Rows of pointing data:

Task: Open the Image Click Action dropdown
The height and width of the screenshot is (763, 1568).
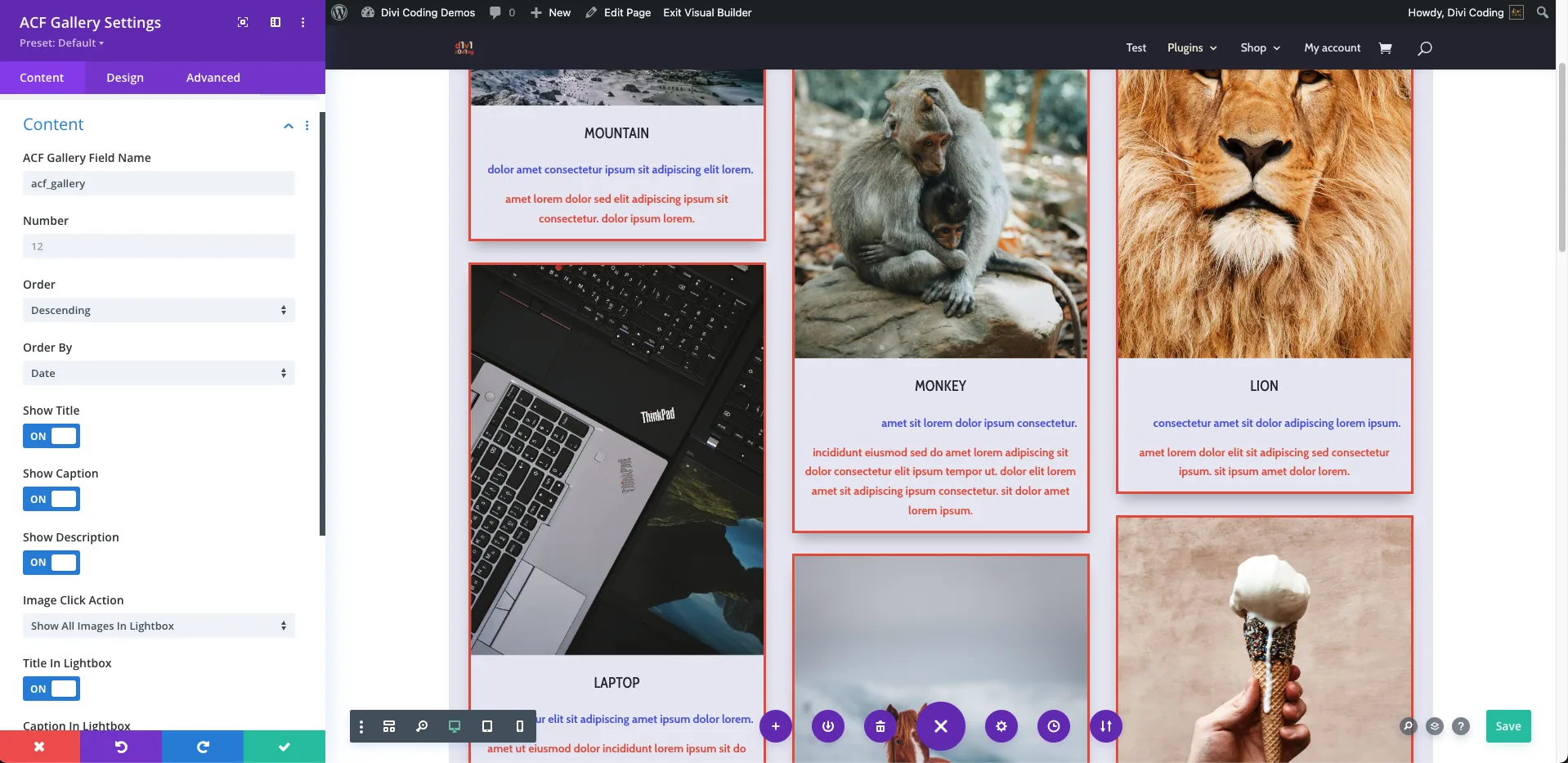Action: 159,626
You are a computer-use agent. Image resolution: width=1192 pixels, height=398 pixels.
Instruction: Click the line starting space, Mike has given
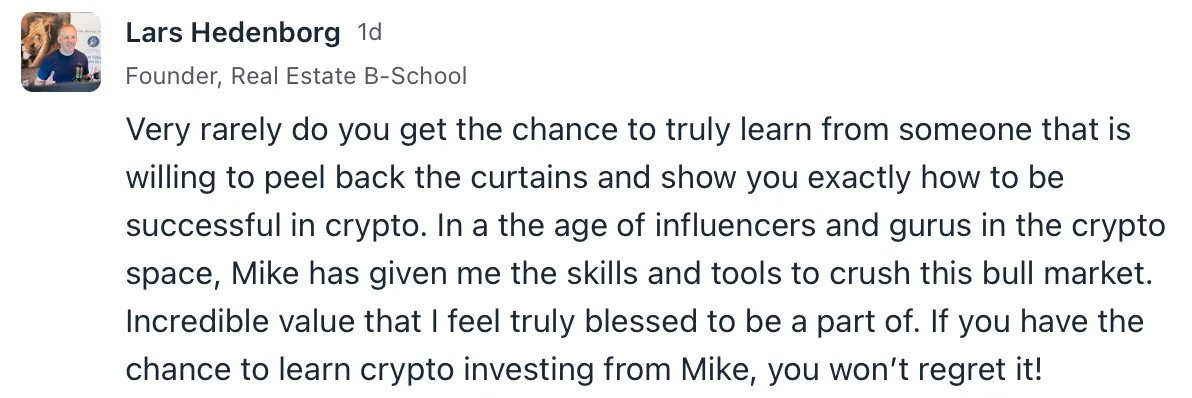[640, 275]
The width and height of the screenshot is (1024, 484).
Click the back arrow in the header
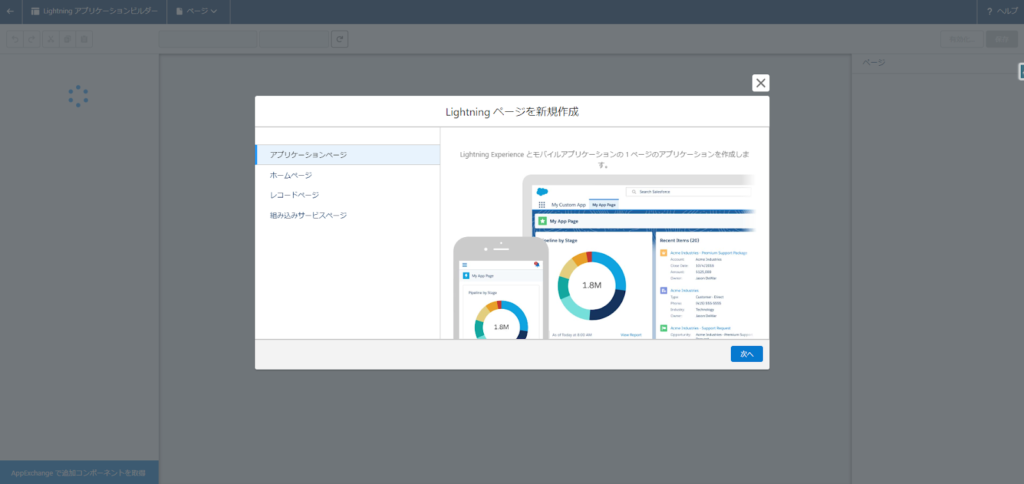pos(11,11)
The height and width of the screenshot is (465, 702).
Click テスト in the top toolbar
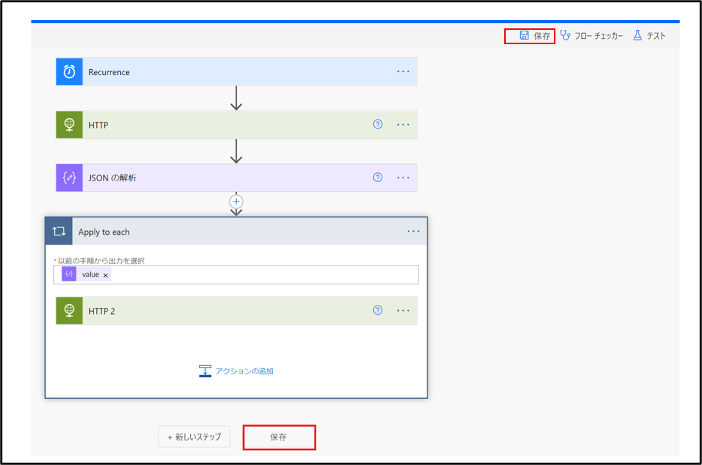click(649, 36)
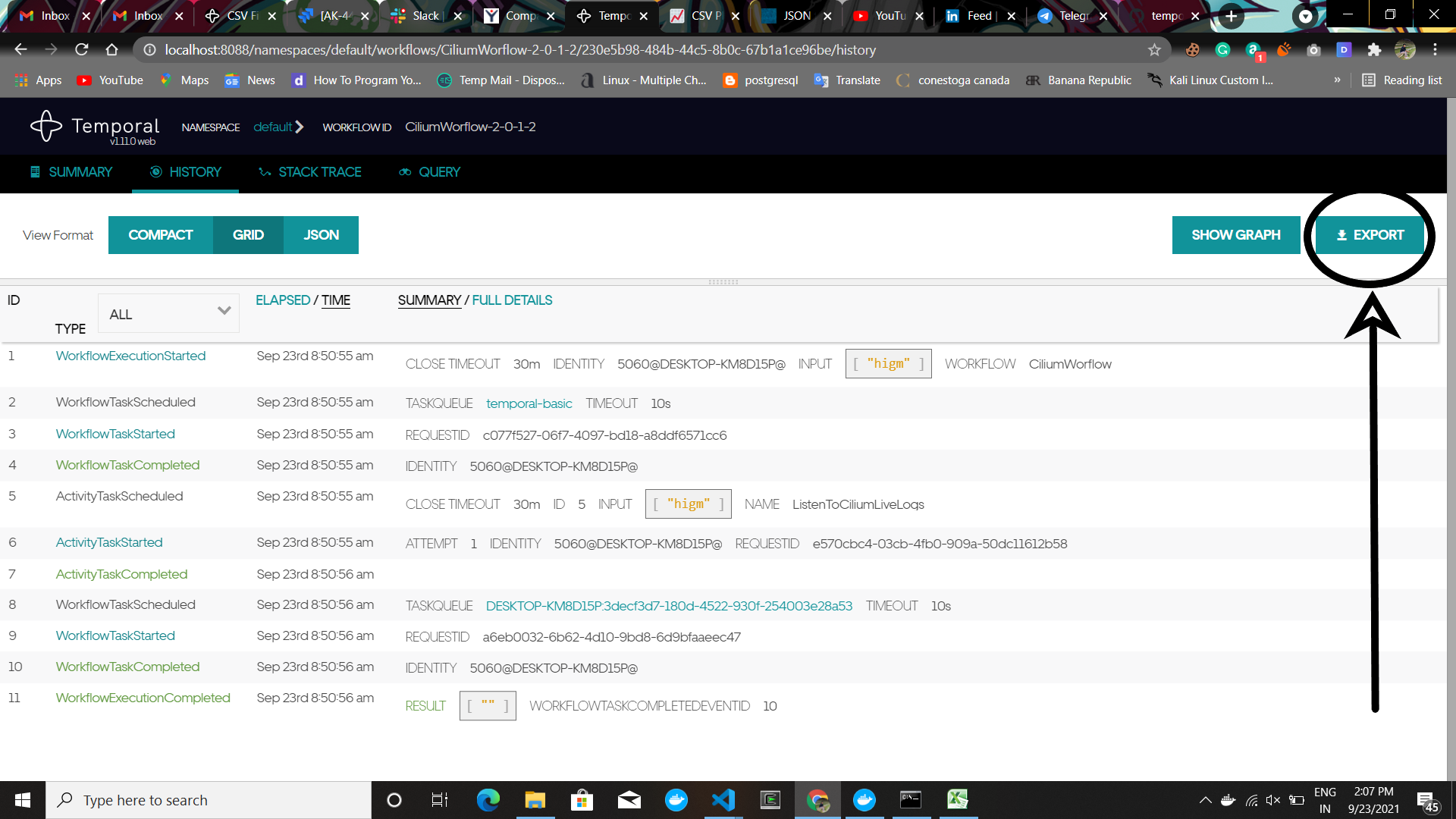
Task: Expand the default namespace chevron
Action: (300, 127)
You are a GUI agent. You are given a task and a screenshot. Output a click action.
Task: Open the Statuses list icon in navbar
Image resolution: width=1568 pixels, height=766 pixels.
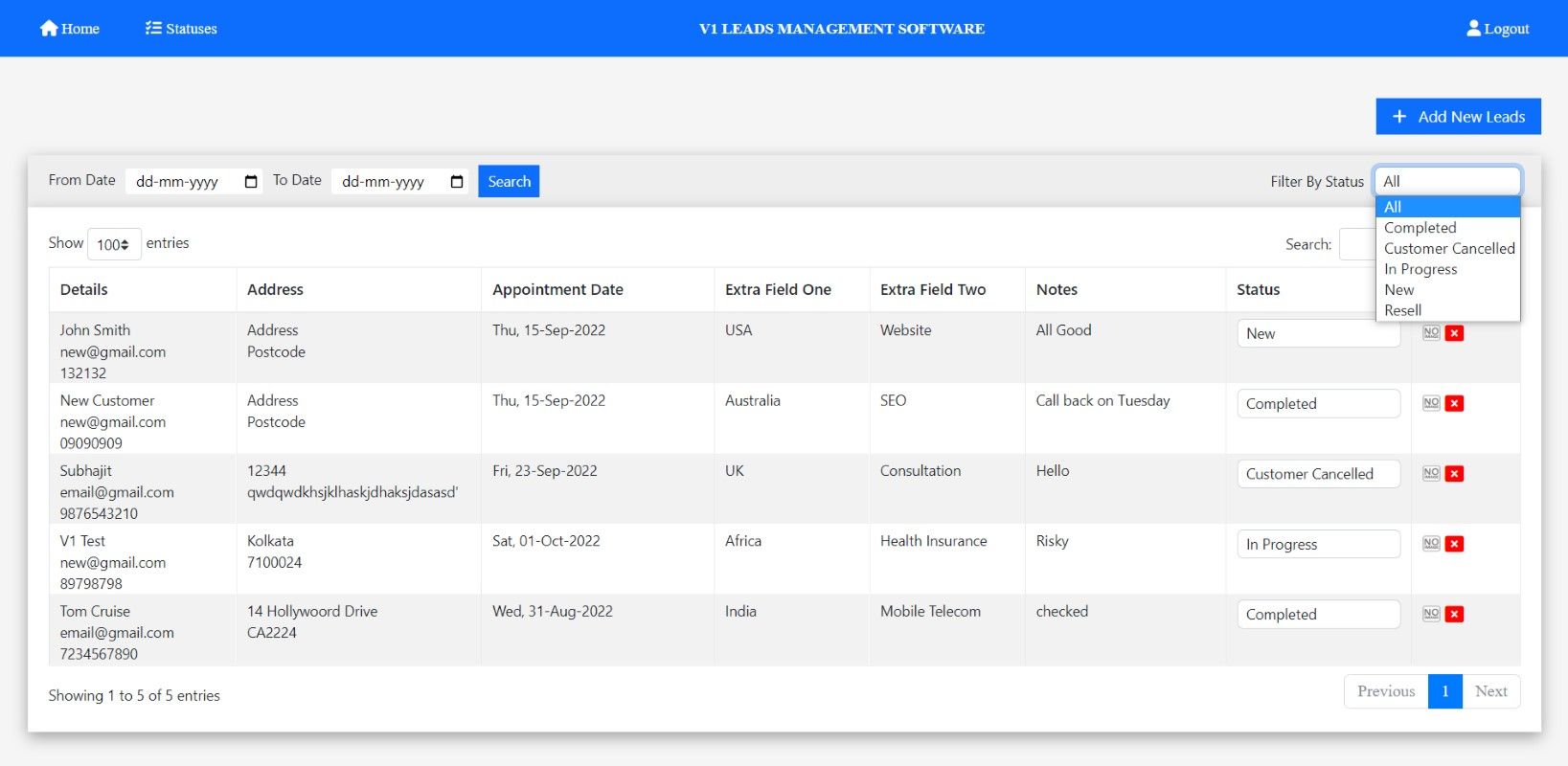click(x=153, y=29)
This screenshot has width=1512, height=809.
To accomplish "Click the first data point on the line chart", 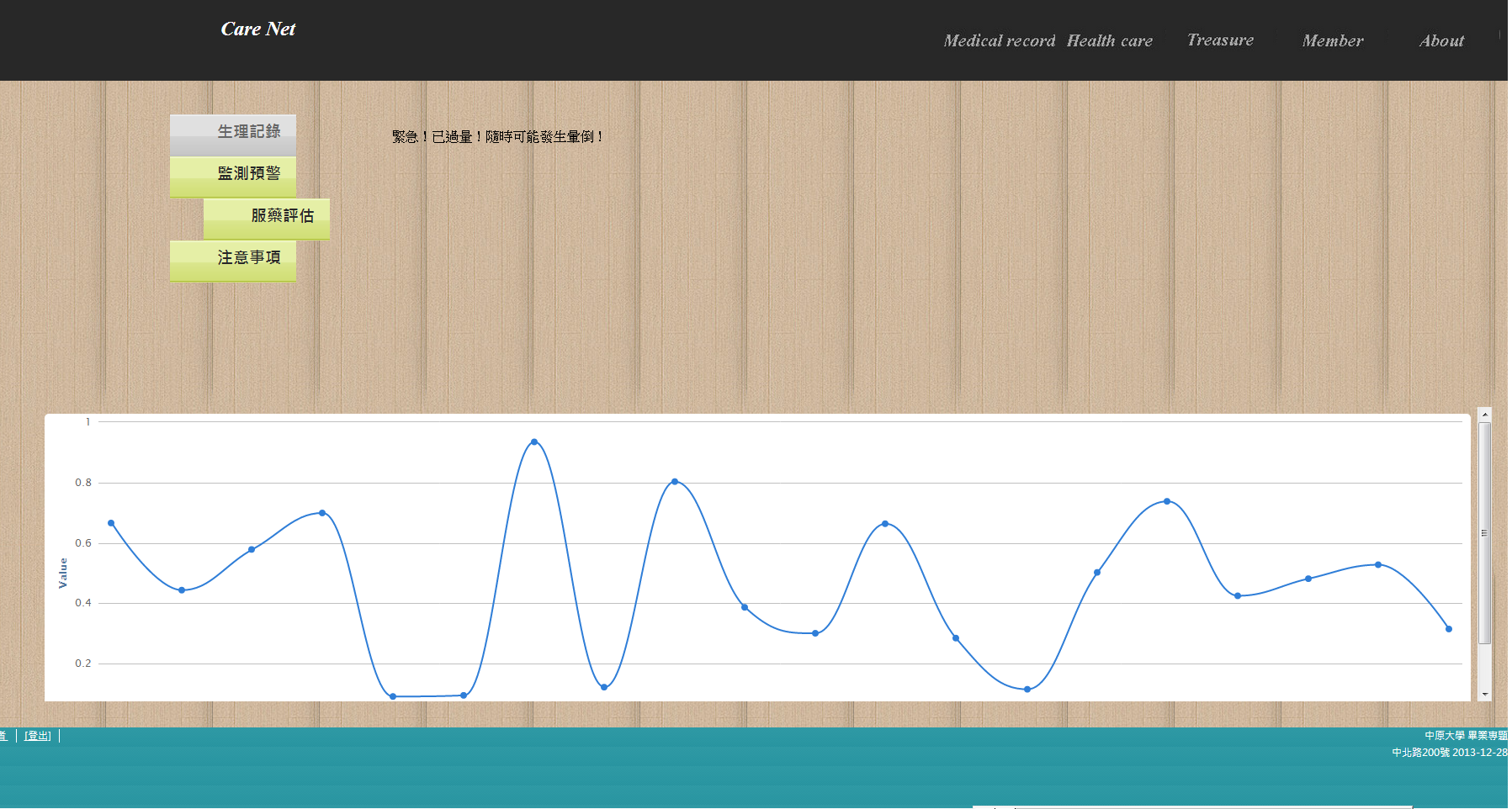I will [111, 523].
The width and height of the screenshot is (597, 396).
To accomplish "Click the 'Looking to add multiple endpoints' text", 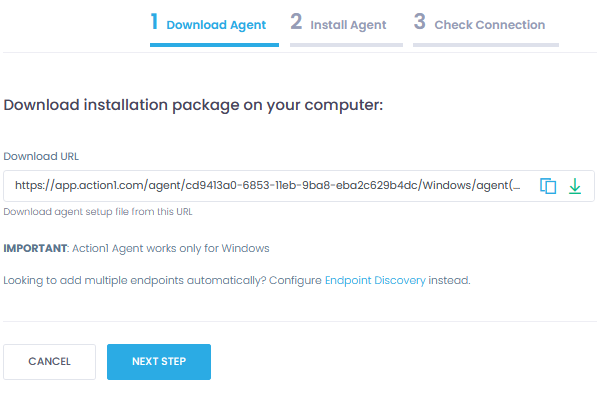I will [x=237, y=281].
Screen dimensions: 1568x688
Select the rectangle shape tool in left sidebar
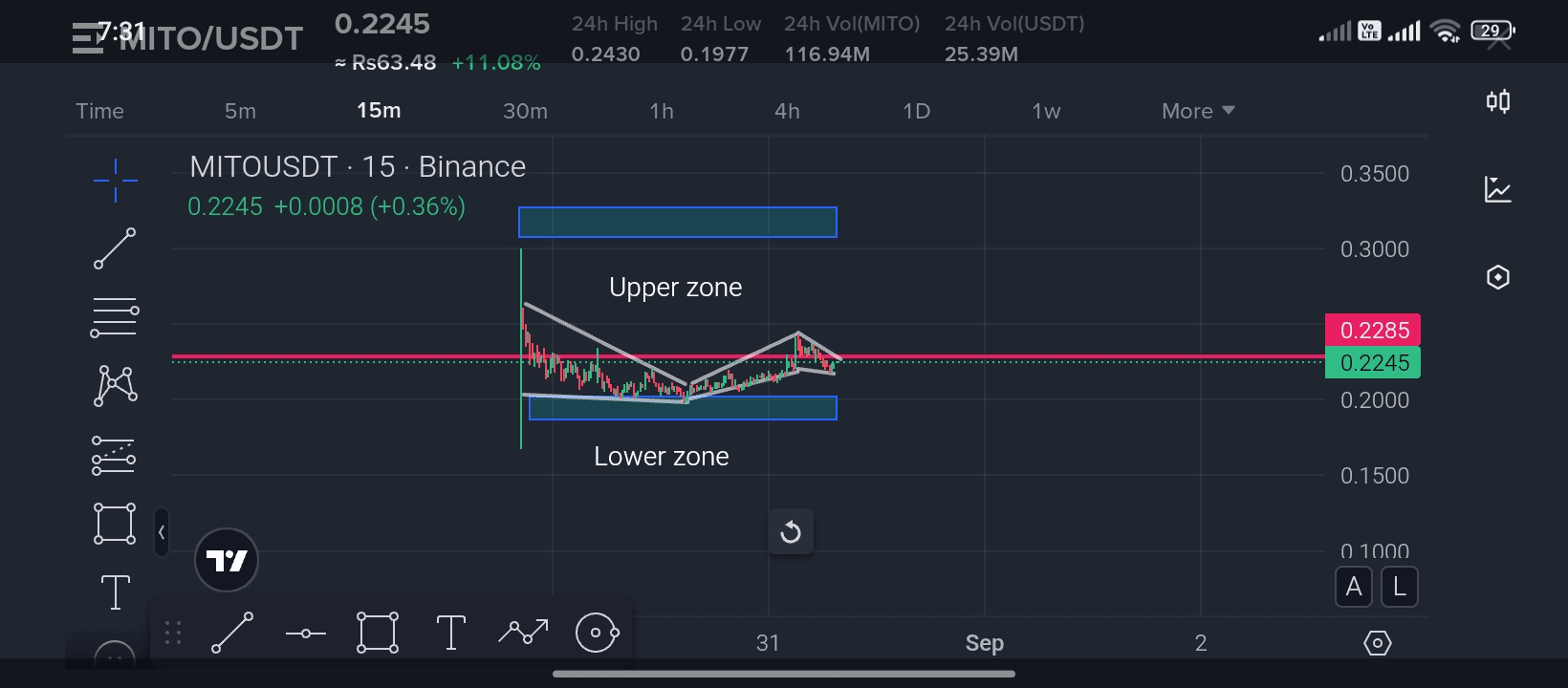(x=115, y=524)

* [Required task]:
Reproduce the lines of the items from the one containing "The height and width of the screenshot is (465, 702)." through the one containing "Action: (300, 127)", both included, leaving the pictures out of your answer.

* [The result]:
The height and width of the screenshot is (465, 702).
Click テスト in the top toolbar
click(649, 36)
Task: Expand the default namespace chevron
Action: (300, 127)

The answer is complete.